## Activity
The line holding "204.168.184.:18789 (80, 1273)" is the last one to output; start at the first line of the data, keep every line in between exactly, and leave out pictures.
Segment Start: Data to examine
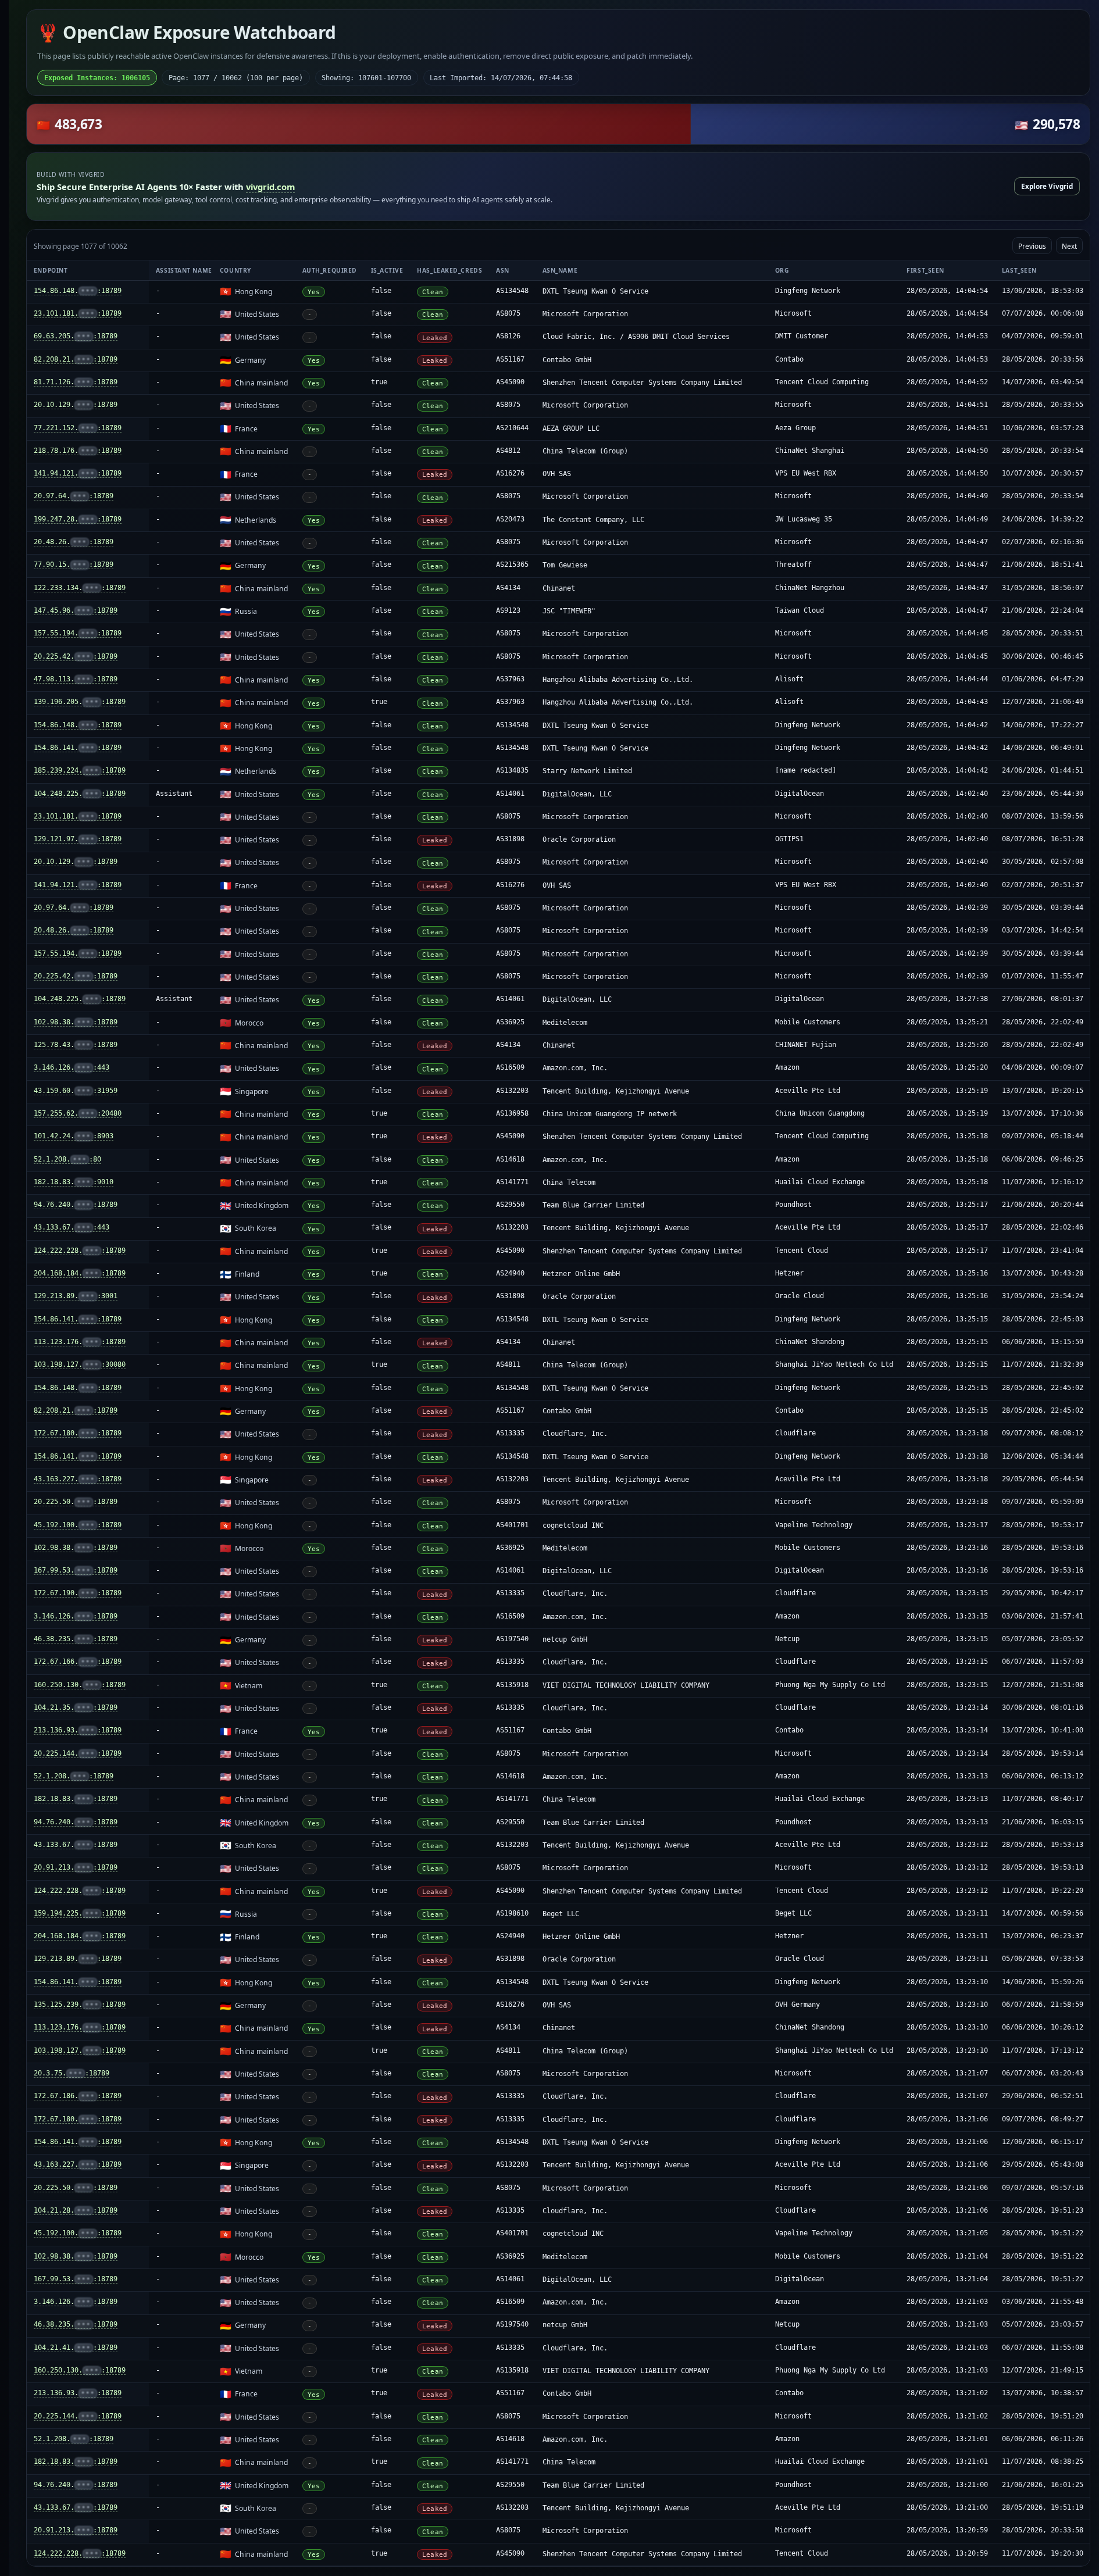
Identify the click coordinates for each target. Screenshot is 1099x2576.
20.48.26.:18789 (73, 542)
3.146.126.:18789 (75, 1616)
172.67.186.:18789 (78, 2096)
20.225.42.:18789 (75, 656)
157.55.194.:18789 (78, 633)
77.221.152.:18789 (78, 428)
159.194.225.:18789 (80, 1913)
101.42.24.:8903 (73, 1136)
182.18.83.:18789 (75, 1799)
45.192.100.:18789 (78, 1525)
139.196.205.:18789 (80, 702)
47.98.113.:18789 (75, 679)
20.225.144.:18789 (78, 1753)
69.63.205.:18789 (75, 336)
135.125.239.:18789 (80, 2004)
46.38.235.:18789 (75, 1639)
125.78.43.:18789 (75, 1045)
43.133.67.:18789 (75, 1845)
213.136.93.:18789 (78, 1730)
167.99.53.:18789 (75, 1570)
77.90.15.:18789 (73, 564)
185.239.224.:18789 (80, 770)
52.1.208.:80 (67, 1159)
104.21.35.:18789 (75, 1707)
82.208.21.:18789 (75, 359)
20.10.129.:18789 (75, 405)
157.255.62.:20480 (78, 1113)
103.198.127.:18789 (80, 2050)
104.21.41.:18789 (75, 2347)
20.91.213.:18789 (75, 1867)
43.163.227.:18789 (78, 1479)
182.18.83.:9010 (73, 1182)
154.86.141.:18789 (78, 748)
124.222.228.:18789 (80, 1250)
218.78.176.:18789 (78, 450)
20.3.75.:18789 (71, 2073)
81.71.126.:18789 (75, 382)
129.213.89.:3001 (75, 1296)
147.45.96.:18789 (75, 610)
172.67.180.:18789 (78, 1433)
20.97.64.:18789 (73, 496)
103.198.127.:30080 (80, 1364)
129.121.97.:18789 (78, 839)
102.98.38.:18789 (75, 1022)
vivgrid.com (270, 186)
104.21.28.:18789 (75, 2210)
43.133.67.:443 (71, 1227)
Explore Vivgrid (1047, 186)
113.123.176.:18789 (80, 1342)
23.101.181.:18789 (78, 313)
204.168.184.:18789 (80, 1273)
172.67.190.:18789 (78, 1593)
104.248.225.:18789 (80, 793)
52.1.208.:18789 (73, 1776)
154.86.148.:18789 (78, 291)
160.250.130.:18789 (80, 1685)
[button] (558, 124)
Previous (1032, 246)
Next (1069, 246)
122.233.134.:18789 (80, 588)
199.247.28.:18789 (78, 519)
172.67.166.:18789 (78, 1661)
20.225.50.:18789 (75, 1502)
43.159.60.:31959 (75, 1091)
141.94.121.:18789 (78, 473)
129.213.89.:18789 (78, 1959)
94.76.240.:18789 (75, 1205)
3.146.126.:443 (71, 1067)
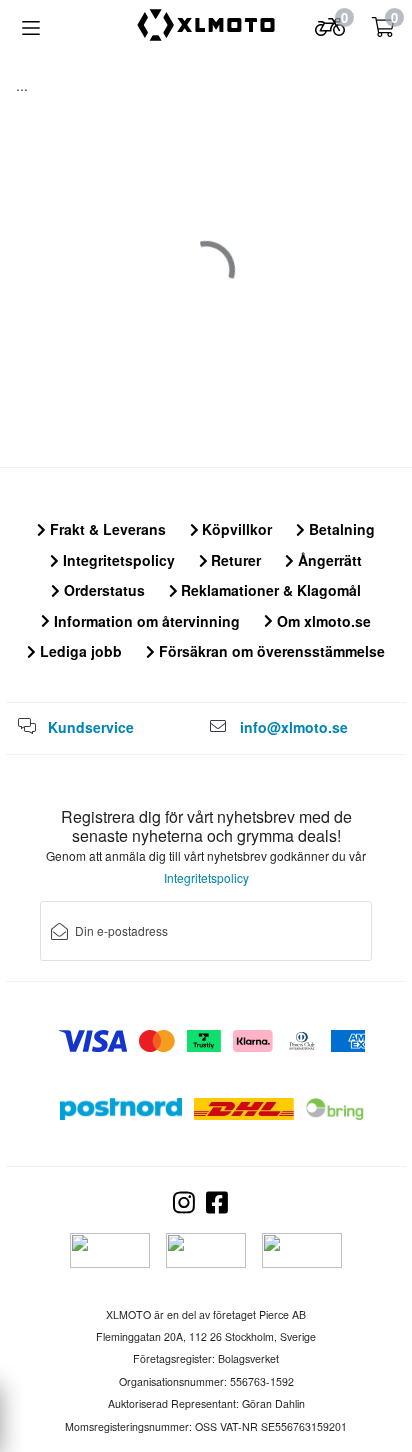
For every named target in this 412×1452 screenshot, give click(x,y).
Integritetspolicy (117, 560)
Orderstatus (102, 590)
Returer (234, 560)
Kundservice (91, 727)
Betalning (340, 529)
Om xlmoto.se (322, 621)
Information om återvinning (145, 621)
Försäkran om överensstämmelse (270, 651)
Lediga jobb (79, 651)
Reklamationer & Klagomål (269, 590)
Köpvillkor (235, 529)
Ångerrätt (328, 560)
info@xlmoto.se (294, 727)
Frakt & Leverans (106, 529)
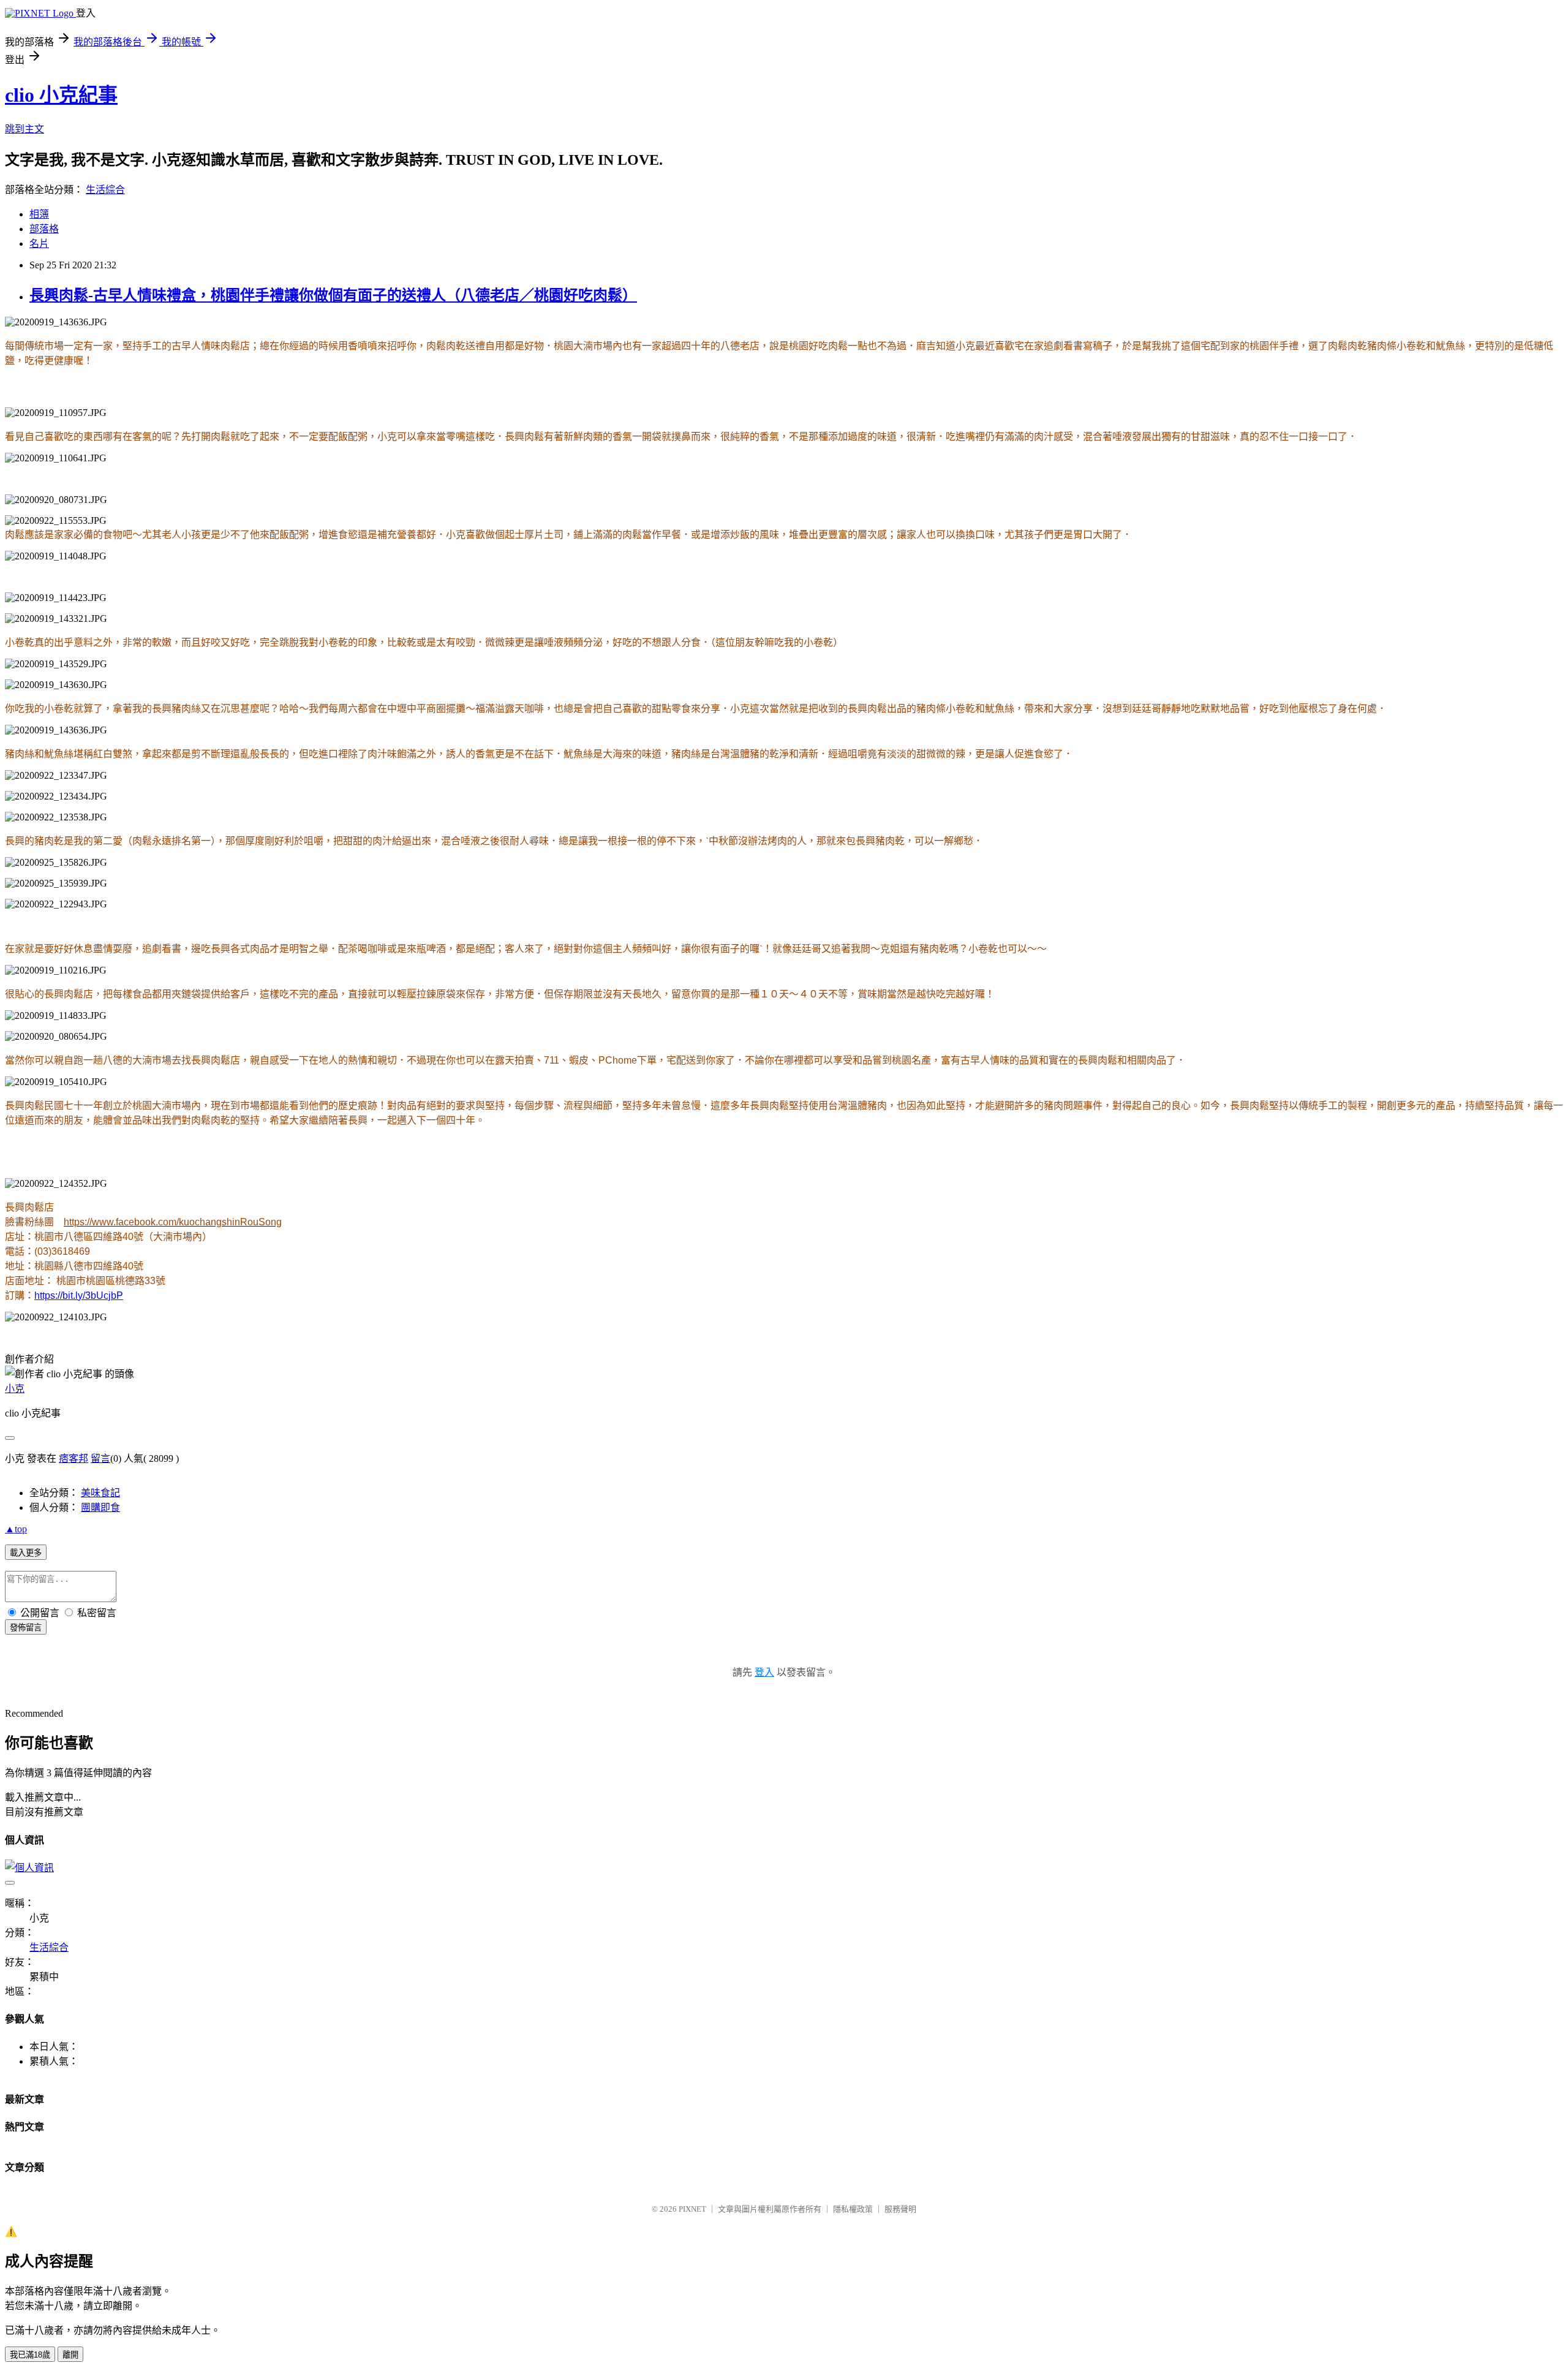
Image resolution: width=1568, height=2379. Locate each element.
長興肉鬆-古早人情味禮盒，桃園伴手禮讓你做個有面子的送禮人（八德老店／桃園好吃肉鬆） (333, 295)
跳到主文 (24, 129)
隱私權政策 (853, 2209)
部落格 (44, 229)
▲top (16, 1529)
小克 (14, 1388)
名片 (39, 243)
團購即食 (100, 1507)
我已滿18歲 (30, 2354)
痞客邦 (73, 1458)
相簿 (39, 214)
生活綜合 (105, 189)
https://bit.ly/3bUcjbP (78, 1295)
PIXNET (692, 2209)
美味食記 (100, 1493)
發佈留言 (26, 1627)
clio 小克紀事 (61, 95)
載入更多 (26, 1552)
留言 (100, 1458)
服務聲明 (900, 2209)
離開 (70, 2354)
Segment End: Data to examine
## Written response
Identify the click coordinates for each target. Screenshot is 1099x2576.
20.48.26.:18789 (73, 542)
3.146.126.:18789 (75, 1616)
172.67.186.:18789 (78, 2096)
20.225.42.:18789 (75, 656)
157.55.194.:18789 (78, 633)
77.221.152.:18789 (78, 428)
159.194.225.:18789 (80, 1913)
101.42.24.:8903 (73, 1136)
182.18.83.:18789 (75, 1799)
45.192.100.:18789 (78, 1525)
139.196.205.:18789 (80, 702)
47.98.113.:18789 (75, 679)
20.225.144.:18789 (78, 1753)
69.63.205.:18789 (75, 336)
135.125.239.:18789 (80, 2004)
46.38.235.:18789 (75, 1639)
125.78.43.:18789 (75, 1045)
43.133.67.:18789 (75, 1845)
213.136.93.:18789 (78, 1730)
167.99.53.:18789 (75, 1570)
77.90.15.:18789 (73, 564)
185.239.224.:18789 (80, 770)
52.1.208.:80 (67, 1159)
104.21.35.:18789 (75, 1707)
82.208.21.:18789 (75, 359)
20.10.129.:18789 (75, 405)
157.255.62.:20480 (78, 1113)
103.198.127.:18789 (80, 2050)
104.21.41.:18789 (75, 2347)
20.91.213.:18789 (75, 1867)
43.163.227.:18789 (78, 1479)
182.18.83.:9010 (73, 1182)
154.86.141.:18789 (78, 748)
124.222.228.:18789 (80, 1250)
218.78.176.:18789 (78, 450)
20.3.75.:18789 (71, 2073)
81.71.126.:18789 (75, 382)
129.213.89.:3001 (75, 1296)
147.45.96.:18789 (75, 610)
172.67.180.:18789 (78, 1433)
20.97.64.:18789 (73, 496)
103.198.127.:30080 (80, 1364)
129.121.97.:18789 (78, 839)
102.98.38.:18789 (75, 1022)
vivgrid.com (270, 186)
104.21.28.:18789 (75, 2210)
43.133.67.:443 (71, 1227)
Explore Vivgrid (1047, 186)
113.123.176.:18789 (80, 1342)
23.101.181.:18789 (78, 313)
204.168.184.:18789 (80, 1273)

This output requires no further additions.